START Data to process

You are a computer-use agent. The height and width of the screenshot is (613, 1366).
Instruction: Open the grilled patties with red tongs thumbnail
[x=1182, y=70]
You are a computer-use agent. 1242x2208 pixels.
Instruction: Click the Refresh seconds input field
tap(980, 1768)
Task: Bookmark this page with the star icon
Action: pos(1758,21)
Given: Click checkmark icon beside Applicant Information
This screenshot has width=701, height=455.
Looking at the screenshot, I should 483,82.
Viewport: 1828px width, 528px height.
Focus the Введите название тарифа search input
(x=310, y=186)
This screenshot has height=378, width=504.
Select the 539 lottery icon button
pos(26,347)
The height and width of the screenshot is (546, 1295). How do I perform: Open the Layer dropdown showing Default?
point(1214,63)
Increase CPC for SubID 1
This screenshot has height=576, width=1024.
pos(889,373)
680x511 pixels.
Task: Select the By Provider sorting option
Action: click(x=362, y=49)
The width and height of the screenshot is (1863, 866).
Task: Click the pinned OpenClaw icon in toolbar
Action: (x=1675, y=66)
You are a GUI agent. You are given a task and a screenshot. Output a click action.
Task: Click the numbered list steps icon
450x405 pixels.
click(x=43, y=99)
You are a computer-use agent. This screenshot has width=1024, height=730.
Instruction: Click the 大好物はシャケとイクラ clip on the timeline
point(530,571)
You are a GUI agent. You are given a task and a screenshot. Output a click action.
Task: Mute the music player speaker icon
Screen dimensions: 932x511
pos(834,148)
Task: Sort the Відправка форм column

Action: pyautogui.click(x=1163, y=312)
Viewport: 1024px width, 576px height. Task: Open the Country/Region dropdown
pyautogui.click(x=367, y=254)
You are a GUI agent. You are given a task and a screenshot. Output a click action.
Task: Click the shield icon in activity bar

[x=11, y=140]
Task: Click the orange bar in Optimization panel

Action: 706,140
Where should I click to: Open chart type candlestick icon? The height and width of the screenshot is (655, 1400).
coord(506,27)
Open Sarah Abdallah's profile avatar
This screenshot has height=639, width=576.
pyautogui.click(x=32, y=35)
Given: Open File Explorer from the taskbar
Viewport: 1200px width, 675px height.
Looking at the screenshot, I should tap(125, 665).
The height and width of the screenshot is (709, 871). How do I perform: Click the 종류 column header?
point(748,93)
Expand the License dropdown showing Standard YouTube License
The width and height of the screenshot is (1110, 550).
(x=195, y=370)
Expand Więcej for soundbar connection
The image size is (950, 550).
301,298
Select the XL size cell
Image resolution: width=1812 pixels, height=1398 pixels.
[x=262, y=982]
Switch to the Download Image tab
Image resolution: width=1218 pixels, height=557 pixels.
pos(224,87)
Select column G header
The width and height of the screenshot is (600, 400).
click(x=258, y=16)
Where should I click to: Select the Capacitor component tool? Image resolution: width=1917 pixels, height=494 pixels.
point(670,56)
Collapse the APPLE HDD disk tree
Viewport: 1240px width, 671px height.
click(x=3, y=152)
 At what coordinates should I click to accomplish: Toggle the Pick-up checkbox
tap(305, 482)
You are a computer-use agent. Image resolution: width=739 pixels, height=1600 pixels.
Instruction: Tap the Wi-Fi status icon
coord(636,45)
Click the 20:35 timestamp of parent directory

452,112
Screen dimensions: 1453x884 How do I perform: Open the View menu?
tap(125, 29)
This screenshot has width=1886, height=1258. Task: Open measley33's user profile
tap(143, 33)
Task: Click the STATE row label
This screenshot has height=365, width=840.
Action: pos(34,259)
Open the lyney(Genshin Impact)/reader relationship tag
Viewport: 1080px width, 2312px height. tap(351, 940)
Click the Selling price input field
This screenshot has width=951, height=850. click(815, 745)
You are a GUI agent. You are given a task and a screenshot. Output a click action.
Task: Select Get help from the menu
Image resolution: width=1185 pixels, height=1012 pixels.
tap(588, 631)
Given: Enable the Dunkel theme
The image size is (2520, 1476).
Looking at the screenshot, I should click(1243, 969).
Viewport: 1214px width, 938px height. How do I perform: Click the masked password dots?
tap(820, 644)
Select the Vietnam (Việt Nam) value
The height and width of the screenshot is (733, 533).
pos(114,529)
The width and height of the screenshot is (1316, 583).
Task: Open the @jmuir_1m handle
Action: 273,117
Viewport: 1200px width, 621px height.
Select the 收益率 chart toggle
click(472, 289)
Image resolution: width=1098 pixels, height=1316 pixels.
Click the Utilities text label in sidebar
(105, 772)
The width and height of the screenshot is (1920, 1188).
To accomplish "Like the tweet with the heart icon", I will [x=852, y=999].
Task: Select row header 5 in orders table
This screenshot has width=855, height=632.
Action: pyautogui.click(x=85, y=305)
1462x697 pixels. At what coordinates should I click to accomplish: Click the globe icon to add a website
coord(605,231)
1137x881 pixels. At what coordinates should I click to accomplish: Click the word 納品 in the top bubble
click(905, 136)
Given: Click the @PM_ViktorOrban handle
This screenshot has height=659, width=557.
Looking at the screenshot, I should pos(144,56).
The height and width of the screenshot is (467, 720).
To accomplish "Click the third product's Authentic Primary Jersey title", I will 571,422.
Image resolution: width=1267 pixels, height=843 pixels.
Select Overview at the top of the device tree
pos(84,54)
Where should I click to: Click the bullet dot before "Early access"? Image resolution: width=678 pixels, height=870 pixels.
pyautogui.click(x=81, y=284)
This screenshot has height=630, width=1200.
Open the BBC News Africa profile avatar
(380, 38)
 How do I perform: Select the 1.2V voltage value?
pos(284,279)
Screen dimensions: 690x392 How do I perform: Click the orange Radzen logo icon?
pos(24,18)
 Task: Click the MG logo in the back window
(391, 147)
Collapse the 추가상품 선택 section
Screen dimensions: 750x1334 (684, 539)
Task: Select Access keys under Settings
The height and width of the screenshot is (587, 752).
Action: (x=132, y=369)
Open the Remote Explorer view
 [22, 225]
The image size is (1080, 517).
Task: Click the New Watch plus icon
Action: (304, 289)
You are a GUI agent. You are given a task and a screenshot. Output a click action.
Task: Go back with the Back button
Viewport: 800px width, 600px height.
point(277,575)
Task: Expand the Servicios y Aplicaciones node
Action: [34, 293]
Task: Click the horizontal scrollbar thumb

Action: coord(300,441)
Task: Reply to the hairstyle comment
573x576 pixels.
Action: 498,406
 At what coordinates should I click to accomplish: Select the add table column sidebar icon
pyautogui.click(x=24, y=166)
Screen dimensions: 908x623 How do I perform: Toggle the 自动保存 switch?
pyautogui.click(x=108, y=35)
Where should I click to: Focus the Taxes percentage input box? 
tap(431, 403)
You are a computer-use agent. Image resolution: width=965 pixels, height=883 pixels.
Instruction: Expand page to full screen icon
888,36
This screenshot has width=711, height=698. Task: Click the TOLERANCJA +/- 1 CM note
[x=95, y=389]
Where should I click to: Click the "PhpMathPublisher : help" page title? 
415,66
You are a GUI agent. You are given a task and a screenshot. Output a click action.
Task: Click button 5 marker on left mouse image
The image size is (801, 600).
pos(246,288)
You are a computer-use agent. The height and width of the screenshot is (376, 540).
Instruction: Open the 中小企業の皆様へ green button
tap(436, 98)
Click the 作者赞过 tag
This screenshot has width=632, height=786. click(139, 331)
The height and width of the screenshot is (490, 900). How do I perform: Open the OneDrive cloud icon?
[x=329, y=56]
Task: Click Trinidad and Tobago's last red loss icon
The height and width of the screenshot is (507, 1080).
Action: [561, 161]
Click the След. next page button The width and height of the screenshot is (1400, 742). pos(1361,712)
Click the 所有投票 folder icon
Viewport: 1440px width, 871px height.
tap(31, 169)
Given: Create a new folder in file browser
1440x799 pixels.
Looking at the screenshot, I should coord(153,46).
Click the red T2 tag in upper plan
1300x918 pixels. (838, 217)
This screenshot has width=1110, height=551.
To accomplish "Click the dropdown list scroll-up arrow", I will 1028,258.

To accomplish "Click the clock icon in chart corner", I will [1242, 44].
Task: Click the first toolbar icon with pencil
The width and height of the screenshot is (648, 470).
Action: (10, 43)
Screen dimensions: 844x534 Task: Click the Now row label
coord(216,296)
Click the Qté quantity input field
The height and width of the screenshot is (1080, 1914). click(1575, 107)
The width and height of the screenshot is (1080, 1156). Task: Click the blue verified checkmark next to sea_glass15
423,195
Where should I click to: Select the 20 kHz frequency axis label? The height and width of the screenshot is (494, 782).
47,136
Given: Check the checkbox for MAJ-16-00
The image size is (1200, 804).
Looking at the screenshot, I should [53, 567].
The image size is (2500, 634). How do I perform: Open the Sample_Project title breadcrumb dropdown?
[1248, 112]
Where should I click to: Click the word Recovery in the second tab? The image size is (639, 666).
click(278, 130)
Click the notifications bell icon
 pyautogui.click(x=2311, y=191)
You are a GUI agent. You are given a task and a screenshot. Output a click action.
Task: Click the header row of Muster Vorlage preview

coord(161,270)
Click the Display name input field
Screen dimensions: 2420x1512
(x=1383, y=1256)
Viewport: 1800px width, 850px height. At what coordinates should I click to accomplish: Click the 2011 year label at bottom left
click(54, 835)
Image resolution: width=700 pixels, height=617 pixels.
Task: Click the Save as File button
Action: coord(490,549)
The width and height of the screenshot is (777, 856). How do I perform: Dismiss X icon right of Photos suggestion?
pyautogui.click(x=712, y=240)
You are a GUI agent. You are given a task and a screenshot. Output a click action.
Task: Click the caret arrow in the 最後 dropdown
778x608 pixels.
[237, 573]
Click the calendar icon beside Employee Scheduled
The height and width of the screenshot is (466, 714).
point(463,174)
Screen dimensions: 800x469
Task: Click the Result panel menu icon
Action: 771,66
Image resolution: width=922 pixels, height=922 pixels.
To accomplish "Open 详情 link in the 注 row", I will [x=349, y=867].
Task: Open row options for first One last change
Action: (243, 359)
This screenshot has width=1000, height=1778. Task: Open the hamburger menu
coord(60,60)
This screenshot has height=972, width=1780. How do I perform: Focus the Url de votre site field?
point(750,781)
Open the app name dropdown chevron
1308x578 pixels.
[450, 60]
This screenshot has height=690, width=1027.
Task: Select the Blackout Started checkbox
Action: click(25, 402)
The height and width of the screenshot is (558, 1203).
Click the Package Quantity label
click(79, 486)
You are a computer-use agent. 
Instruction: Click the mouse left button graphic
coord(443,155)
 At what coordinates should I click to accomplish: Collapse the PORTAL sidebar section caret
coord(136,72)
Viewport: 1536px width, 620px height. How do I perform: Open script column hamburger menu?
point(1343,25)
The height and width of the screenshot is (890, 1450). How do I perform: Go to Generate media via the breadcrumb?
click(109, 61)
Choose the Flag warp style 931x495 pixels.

END Data to process

### Exercise aim
Quote the records above exactly, from the first line through the line containing "You are a computer-use agent. This", and nothing more.

### Solution for this task
You are a computer-use agent. The height and width of the screenshot is (613, 1366).
Instruction: Open the grilled patties with red tongs thumbnail
[x=1182, y=70]
You are a computer-use agent. 1242x2208 pixels.
Instruction: Click the Refresh seconds input field
tap(980, 1768)
Task: Bookmark this page with the star icon
Action: pos(1758,21)
Given: Click checkmark icon beside Applicant Information
This screenshot has width=701, height=455.
Looking at the screenshot, I should 483,82.
Viewport: 1828px width, 528px height.
Focus the Введите название тарифа search input
(x=310, y=186)
This screenshot has height=378, width=504.
Select the 539 lottery icon button
pos(26,347)
The height and width of the screenshot is (546, 1295). How do I perform: Open the Layer dropdown showing Default?
point(1214,63)
Increase CPC for SubID 1
This screenshot has height=576, width=1024.
pos(889,373)
680x511 pixels.
Task: Select the By Provider sorting option
Action: click(x=362, y=49)
The width and height of the screenshot is (1863, 866).
Task: Click the pinned OpenClaw icon in toolbar
Action: (x=1675, y=66)
You are a GUI agent. You are given a task and a screenshot. Output a click action.
Task: Click the numbered list steps icon
450x405 pixels.
click(x=43, y=99)
You are a computer-use agent. This screenshot has width=1024, height=730.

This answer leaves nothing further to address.